As an Avata owner, I would gently steer you away from one for indoor work, especially for professional purposes. IME, the Avata is much more of a pain in the butt to get working because of being tethered to your phone AND to the goggles, and if you're in a geo zone, it's more of a pain to unlock. It can also be pretty unwieldy to fly without GPS in Sport or Normal modes (where it flies like a traditional camera drone) because it's much twitchier than a camera drone, so the drift is a bit amplified and the drone will sometimes override your inputs when it gets confused, particularly in low light. So your best bet for indoor work is to fly in Manual mode, but then it has a lot of uh...quirks, where it'll kick itself out of Manual mode at inopportune times and basically freeze for a few seconds. It's fine for casual whoop-flying, but if I was getting paid for a job I wouldn't want to be reliant on it. Also, the camera is just okay.

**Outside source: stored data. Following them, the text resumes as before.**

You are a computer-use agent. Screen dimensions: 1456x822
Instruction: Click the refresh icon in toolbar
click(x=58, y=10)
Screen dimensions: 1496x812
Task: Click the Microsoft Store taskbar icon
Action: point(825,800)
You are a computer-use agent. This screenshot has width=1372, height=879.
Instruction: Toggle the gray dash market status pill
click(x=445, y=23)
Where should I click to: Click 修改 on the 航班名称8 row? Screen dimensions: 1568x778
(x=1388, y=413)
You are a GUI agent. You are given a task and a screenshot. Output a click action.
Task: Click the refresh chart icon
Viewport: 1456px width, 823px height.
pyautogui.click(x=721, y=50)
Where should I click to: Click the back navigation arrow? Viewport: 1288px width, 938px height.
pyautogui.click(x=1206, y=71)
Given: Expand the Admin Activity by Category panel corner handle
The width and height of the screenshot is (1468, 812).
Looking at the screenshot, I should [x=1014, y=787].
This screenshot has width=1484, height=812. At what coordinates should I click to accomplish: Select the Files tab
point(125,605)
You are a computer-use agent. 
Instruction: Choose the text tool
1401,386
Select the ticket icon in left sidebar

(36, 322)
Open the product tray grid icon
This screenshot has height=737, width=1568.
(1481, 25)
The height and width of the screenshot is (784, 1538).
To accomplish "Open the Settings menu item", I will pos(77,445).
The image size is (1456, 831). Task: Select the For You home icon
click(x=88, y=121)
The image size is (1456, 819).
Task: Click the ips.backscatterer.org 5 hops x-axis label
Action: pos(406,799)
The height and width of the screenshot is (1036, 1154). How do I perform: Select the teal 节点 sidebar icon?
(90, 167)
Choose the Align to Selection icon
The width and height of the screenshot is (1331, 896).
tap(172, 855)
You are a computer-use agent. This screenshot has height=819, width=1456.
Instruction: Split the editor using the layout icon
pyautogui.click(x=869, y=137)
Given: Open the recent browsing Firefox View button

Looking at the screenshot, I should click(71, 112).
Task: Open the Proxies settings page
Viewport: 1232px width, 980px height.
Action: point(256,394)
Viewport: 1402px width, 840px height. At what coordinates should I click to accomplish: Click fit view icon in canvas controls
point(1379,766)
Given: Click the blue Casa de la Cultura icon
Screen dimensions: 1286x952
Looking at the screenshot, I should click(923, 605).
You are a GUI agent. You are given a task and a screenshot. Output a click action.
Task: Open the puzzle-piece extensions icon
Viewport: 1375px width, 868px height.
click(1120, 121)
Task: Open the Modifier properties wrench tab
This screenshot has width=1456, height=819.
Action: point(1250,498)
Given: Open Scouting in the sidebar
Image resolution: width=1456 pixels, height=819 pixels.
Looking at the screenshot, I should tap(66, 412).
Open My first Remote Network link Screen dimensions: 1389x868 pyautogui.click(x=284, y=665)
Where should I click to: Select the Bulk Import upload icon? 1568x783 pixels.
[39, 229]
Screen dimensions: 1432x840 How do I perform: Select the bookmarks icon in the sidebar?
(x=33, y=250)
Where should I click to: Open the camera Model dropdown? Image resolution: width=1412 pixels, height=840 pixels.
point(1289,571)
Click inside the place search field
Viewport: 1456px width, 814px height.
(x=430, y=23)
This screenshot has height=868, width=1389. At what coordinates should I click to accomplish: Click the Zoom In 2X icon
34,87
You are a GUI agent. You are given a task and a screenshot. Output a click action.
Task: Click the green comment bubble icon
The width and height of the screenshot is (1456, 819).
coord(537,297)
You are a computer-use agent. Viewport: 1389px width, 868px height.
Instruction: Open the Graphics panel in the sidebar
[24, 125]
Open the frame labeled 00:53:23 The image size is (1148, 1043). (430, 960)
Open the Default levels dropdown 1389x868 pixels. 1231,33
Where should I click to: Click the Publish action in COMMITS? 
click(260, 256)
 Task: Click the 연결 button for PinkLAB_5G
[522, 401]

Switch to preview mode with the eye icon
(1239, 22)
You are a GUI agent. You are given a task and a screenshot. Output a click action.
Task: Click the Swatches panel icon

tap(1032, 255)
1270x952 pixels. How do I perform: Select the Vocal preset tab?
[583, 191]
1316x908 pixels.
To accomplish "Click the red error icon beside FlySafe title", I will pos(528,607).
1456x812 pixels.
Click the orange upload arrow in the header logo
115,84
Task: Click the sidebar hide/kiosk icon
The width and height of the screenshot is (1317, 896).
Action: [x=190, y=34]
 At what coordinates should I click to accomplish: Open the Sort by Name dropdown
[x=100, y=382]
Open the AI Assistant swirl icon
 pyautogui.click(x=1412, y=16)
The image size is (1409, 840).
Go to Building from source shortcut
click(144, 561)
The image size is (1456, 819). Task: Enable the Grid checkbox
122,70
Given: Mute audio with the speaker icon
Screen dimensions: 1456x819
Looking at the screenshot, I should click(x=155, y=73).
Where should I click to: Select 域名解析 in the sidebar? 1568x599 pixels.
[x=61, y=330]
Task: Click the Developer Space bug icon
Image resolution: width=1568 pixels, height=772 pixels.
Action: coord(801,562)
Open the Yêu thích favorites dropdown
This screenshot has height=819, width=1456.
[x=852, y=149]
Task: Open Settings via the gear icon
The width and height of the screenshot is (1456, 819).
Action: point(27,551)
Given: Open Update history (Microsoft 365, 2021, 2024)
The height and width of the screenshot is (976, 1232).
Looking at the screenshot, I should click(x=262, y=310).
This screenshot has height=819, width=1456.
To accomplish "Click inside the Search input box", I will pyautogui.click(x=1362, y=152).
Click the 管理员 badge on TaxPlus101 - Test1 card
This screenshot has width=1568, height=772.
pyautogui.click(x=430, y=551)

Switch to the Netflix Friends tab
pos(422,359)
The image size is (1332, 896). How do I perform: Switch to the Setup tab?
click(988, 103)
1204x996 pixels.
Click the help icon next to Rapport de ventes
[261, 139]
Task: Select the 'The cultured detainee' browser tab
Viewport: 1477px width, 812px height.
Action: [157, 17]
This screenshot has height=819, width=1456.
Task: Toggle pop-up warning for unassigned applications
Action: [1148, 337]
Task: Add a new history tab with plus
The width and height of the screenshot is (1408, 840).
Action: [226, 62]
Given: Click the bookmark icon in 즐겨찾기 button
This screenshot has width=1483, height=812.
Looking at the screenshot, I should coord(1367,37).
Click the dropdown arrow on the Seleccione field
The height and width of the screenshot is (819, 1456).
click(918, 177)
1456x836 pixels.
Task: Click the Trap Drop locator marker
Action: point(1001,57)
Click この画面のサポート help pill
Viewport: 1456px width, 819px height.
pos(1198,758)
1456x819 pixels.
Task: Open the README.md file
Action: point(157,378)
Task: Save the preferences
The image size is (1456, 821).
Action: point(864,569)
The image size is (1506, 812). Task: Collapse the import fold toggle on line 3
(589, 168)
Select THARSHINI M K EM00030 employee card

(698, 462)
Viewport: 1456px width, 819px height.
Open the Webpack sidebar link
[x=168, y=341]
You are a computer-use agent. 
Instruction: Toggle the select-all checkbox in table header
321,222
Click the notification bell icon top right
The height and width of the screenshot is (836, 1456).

I mainly bought an Avata because the combo is actually a really cheap way to get FPV goggles (and the FPV goggles can be hard to find as a standalone purchase) and it's very durable as a first FPV drone to learn how to fly in Manual mode. So if you have the money, I'd actually recommend getting the Avata combo so you can use the Avata as your practice drone, then getting something like the GEPRC Cinebot 30 with the O3 Air Unit that is easily plug-and-play with the DJI goggles and remote (the FPV Controller 2), with a GoPro for any paid work.